O território compreende o lócus, onde a pessoa estabelece seu mundo relacional e se sustenta como sujeito social, singular. Não é espaço físico, embora o compreenda: o entorno onde a pessoa mora, suas referências do estar no mundo. Onde estão suas raízes, sua história. 
Se as pessoas moram nas cidades é fundamental que a atenção dispensada a elas ocorra próxima a sua moradia. Na medida em que o paciente é cuidado no próprio território, passa a ser reconhecido como parte desta comunidade, como cidadão de direitos (construído e construtor da realidade). 
A re-organização dos serviços de saúde mental propostos pelo movimento da reforma, ocorreram antes do aparato jurídico-legal. Já que a portaria ministerial que estruturou o CAPS foi emitida somente em 2002 e este serviço já estava funcionando desde 1990. 
A lei Paulo Delgado foi aprovada em 2001, mas há mais de dez anos os serviços já estavam sendo estruturados.
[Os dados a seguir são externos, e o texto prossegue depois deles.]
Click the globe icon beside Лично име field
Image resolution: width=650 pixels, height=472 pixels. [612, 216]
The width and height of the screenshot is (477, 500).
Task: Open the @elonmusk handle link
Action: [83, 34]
O movimento social que sustentou a reforma foi de fato a construção social e não o aparato jurídico legal. 
A relevância do tema: saúde mental 
Dados do Ministério da Saúde (2010) sobre o perfil epidemiológico: 
- 12% da população brasileira (23 milhões) necessitam de atendimento em SM;
- 3% (5 milhões) sofrem com transtornos mentais graves e persistentes.
Espaços de cuidado 
Implicam em um novo assistir, onde o conhecimento de psicopatologia é só uma ferramenta e as intervenções com a família e a comunidade passam a ter lugar de destaque. 
Devemos compreender o sujeito enquanto ativo em seu processo de retomada de identidade.
Essa identidade, muitas vezes, é perdida e desqualificada nas instituições totais (manicômios), para estas, centradas no modelo medico (CID, DSMV) toda manifestação do ser no mundo é vista como comportamento próprio de seu diagnostico psiquiátrico. 
As ações de cuidado
Para além do cuidado de base territorial, precisam articular-se com outros espaços da política pública. Assim, o olhar interdisciplinar, mais que uma pratica profissional, passa a ser entendido enquanto uma ação intersetorial que nos qualifica para um compromisso ético e técnico com a construção de ações humanizadas e de respeito à diversidade.
A construção da nova forma de cuidar
Novas práticas devem ser construídas pelos psicólogos, não mais centradas no paradigma da doença, mas na retomada do “ser no mundo”, na valorização do sujeito e na compreensão do sofrimento mental como construção social e histórica. 
A construção da nova forma de cuidar ocorre neste contexto histórico de organização das políticas de SM marcadas pelas conferencias nacionais de SM, avanços e retrocessos, e por segmentos sociais que se opõem, como a Sociedade Brasileira de Psiquiatria, é que se inserem as práticas cotidianas das equipes de SM, que precisam desafiar as lógicas da exclusão e da psiquiatrização dos fenômenos sociais. Essas práticas precisam se reinventar e fugir do lugar comum do “vitimizar” o portador do sofrimento mental, no sentido de desqualificá-lo enquanto sujeito de sua própria história.